A knight errant, I sped off after a runaway train hoping my brother rode it. It had stopped raining and the air and the road smelled anew. Not a full day later and the air… my God. Soon that freshness would turn into a worldwide deathreek.
The train headed south. Johnny riding it… I don’t know what I was thinking. I guess that’s why I’m telling you, dear reader. Trying to figure out what I was thinking, hindsight offering a bit of perspective if not clarity.
Three tire-screaming turns later, without hardly touching the brakes, and I sped along the MoPac expressway through the pools of the arc lights at four in the morning, the new dawn not yet fathomed. Hundreds of cars sat on the shoulders. Some had veered and come to a stop at the median along which the train tracks ran. All of the doors to those cars had been flung open, their occupants gone.

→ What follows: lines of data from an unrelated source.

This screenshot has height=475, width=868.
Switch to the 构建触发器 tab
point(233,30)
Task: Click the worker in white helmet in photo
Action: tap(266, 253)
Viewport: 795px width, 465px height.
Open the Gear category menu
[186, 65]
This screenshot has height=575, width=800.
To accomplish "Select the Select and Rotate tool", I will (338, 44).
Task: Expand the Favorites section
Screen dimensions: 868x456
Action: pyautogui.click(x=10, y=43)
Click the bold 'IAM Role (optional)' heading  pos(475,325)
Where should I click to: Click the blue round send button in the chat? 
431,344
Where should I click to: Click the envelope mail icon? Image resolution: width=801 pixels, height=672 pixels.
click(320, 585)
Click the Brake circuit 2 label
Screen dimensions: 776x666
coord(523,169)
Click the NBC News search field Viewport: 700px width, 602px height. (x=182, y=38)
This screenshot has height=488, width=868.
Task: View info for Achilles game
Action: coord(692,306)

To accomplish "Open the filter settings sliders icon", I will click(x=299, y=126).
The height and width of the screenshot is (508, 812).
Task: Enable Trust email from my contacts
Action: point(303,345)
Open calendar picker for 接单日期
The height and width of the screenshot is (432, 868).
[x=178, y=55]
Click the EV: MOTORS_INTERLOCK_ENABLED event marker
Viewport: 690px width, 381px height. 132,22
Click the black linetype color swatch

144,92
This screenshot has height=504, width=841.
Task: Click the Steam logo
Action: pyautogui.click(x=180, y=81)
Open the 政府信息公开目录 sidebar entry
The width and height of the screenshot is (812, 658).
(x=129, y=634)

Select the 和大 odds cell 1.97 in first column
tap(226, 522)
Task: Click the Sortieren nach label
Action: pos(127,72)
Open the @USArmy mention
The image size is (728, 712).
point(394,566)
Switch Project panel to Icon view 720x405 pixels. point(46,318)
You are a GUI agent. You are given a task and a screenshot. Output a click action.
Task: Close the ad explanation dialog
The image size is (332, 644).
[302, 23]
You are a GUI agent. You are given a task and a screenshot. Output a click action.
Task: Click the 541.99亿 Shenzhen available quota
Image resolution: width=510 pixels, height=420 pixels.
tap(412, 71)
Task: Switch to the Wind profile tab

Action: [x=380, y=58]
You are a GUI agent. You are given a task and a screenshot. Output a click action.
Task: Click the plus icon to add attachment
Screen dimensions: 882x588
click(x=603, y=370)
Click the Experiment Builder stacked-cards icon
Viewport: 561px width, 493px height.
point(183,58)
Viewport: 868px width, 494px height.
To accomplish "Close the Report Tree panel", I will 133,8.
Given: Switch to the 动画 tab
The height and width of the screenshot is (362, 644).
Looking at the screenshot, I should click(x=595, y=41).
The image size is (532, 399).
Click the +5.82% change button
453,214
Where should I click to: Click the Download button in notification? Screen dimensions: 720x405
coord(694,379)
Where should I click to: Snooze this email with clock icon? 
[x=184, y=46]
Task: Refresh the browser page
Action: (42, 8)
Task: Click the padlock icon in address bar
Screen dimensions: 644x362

Where were they? No stone cairns, no bodies. Just empty cars up and down MoPac, doors open, blinkers punctuating the dark.
The long freight train flagged aimless. It might quit right here. My speedometer clocked me at seven once I cruised alongside. At this crawl and by the lights I was able to make out some of the graffiti, glorious confections of color, shape, and menace.
It’s not like I really chased Johnny. But I did give desperate panting chase like a dog without a clue what to do now that I’d caught it. I just needed to come see it, I think, a relic of the old world, like me, something, anything, still rolling along out of the past. I felt a stupid kinship to this train.